A Class I recall has been issued for certain Zimmer M/L Taper with Kinectiv Technology Femoral Stems and Necks, the U.S. Food and Drug Administration (FDA) announced recently. The agency said the recall was issued because the parts may have “unexpected amounts of manufacturing residues”. The Class I designation is reserved for recalled devices that present a reasonable risk of serious injury or death.
According to the FDA notification, the recalled devices contain higher than expected amounts of residue due to a a process monitoring failure. “These residues can cause serious adverse health issues including allergic reactions, pain, infections, or death. Use of these products may require the need for a revision surgery to replace the affected implant.”
Surgeons use the recalled devices to help fit a hip implant to each individual patient. The affected components were manufactured and distributed between March 31 and April 20, 2015. A recall notification was issued on May 18.
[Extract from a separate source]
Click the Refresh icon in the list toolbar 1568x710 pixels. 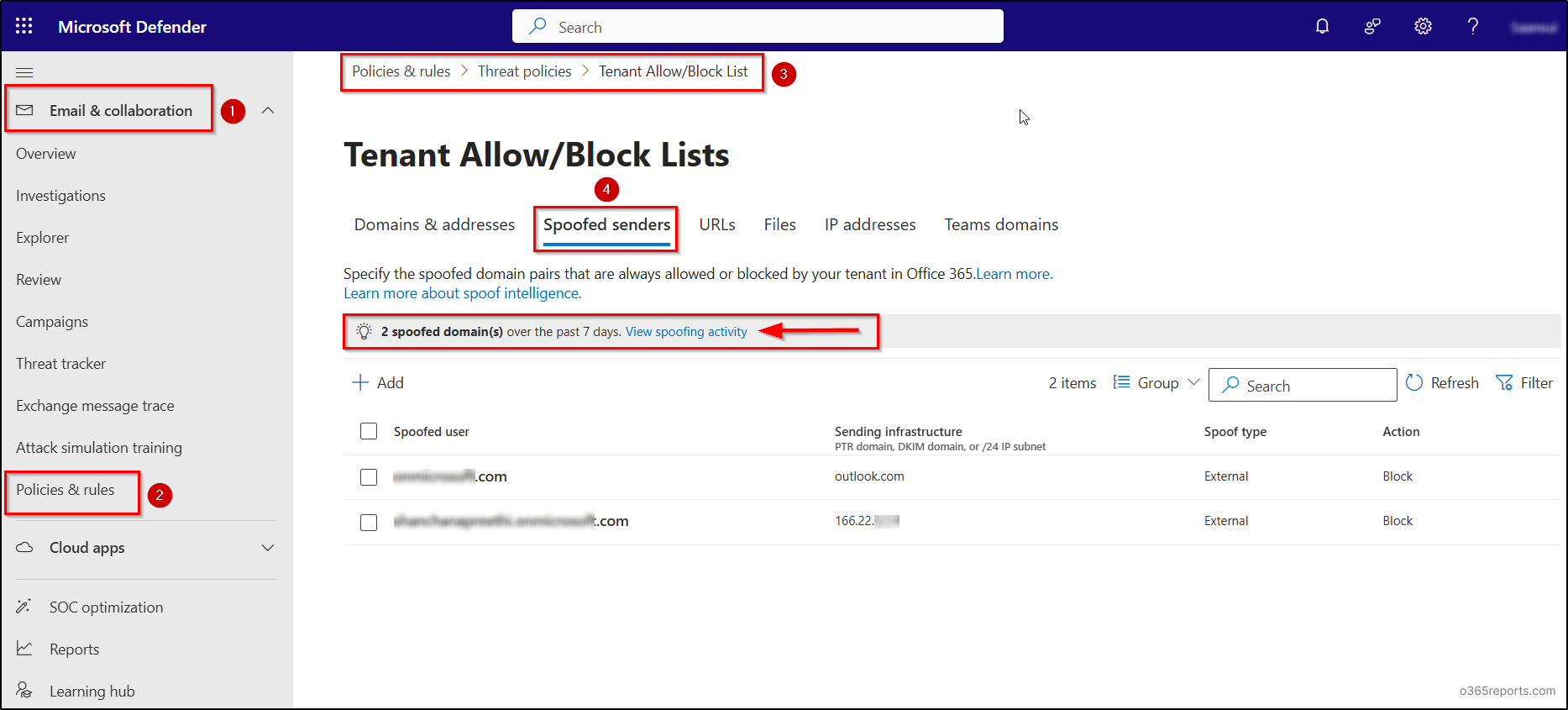point(1415,383)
Qmed reports that Zimmer may not be the only manufacturer facing residue issues. John S. Bolinder, vice president of marketing and communications at Nelson Laboratories notes the risks of the machining and milling process used to manufacture orthopedic implants. During the machining and milling, metal shavings can fly off. The device may also be contaminated with aqueous or oil-based residue used as cutting fluids. “For instance, I read an article about eight years ago, about a patient with a metal knee implant who died from a stroke two weeks later,” said Bolinder, according to Qmed. “Why? Several complications including infection and particulates coming off the device, entering the cardiovascular system and ultimately causing his heart to stop.”